I established a theory of drama, Generative Dramatics, which can aid the analysis and synthesis of drama.  An essay on this topic can be found at http://www.catchynametheatre.org/.  While the practical theory takes advantage of some structural techniques, I assert that human behavior, including the artistic, is open and not structural.  

A Feminist Interpretation of the Iliad

I considered a feminist interpretation of the Iliad.  The epic could be talked about as about the ownership of women.  Mitch then could be a play about a woman defying her patriarchal husband. 

 

  • Agamemnon owned Iphigenia and thus was able to kill her with the approval of the Greek army.    [Citation needed.  Not in the Iliad?]
  • Menelaus owned Helen.  Irrespective of Helen’s wishes, Menelaus could demand her back by force.  Helen's presence in Troy is the whole excuse for the attack on the city.  
  • In the Iliad, Helen claims to have been abducted against her will, preferring death to dishonor [Citation].  In some works, Helen willfully eloped with Paris to Troy.  While in Troy, she supports her 'captivity' [Citation needed. Not in the Iliad].  
  • On the way to Troy, the Greek army sacked the city of Chryses, without cause, and Agamemnon captured the maiden daughter of Chryses for his concubine (Fagels, Iliad I. lines 95-150).  
  • Chryses received Apollo's assistance and Agamemnon returned the maiden to her father (her rightful owner) but in compensation took from Achilles his slave girl, Briseis, (Fagels, Iliad I. line 185). Deprived of his possession, Achilles sulked in his tent for 10 years and refused to help the Greek army in its assault on Troy.  
  • Eventually, to placate Achilles, Agamemnon offered any of his surviving daughters for no bride-price to Achilles (Fagels, Iliad 9. line 174).  Achilles refuses.  
  • Paris proposes to fight against Menelaus for the possession of Helen [Citation needed].
  • Some Trojans suggest giving Helen back to the Greeks [Citation needed].

Characters and Objectives in Mitch Mikinos

Ellen Mikinos

Originally from Ogden , Utah , her childhood was troubled with low finances and little emotional support.  She grew up alone. 

 

Ellen came to San Francisco in 1970.  She worked her way through college and up the ranks in a major bank. 

 

She married Mitch in 1980 and was very happy and proud of herself, at first. 

 

However, her relationships have been in steady decline for years.  She is losing friends and family. 

 

She fears loneliness most of all.  When she is alone with her thoughts, she becomes alternately fearful, angry, and sad with increasing severity and frequency. 

 

She is worried about her sanity. 

 

She does not understand her mood swings and fears losing control.  She is in turmoil and torment. 

 

Everywhere she turns, she feels she is being shut out and as she reaches out with increasing desperation, she drives people further away from her. 

Mitch Mikinos

Mitch is dominating, patriarchal, and brutal. 

 

His method is force, preferably physical, although he has learned to be civilized and resorts to coercion and persuasion. 

 

In 1980 he loved Ellen, who was young and beautiful.  Now he is searching for a younger woman. 

 

He has driven away Jennifer, his daughter from his first marriage.  She was rebellious, an act that he will not tolerate. 

 

He recognizes a rebellious streak in Russell, his son, and is trying to force him into line.  He is perfectly willing to drive Russell from the house.

• Request:
Transcribe the notes on the play Mitch Mikinos from "She fears loneliness" to "severity and frequency.".

• Raw data:
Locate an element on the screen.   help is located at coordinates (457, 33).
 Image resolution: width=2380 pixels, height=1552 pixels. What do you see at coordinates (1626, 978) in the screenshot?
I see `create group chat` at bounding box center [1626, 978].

• Output of the exercise:
She fears loneliness most of all.  When she is alone with her thoughts, she becomes alternately fearful, angry, and sad with increasing severity and frequency.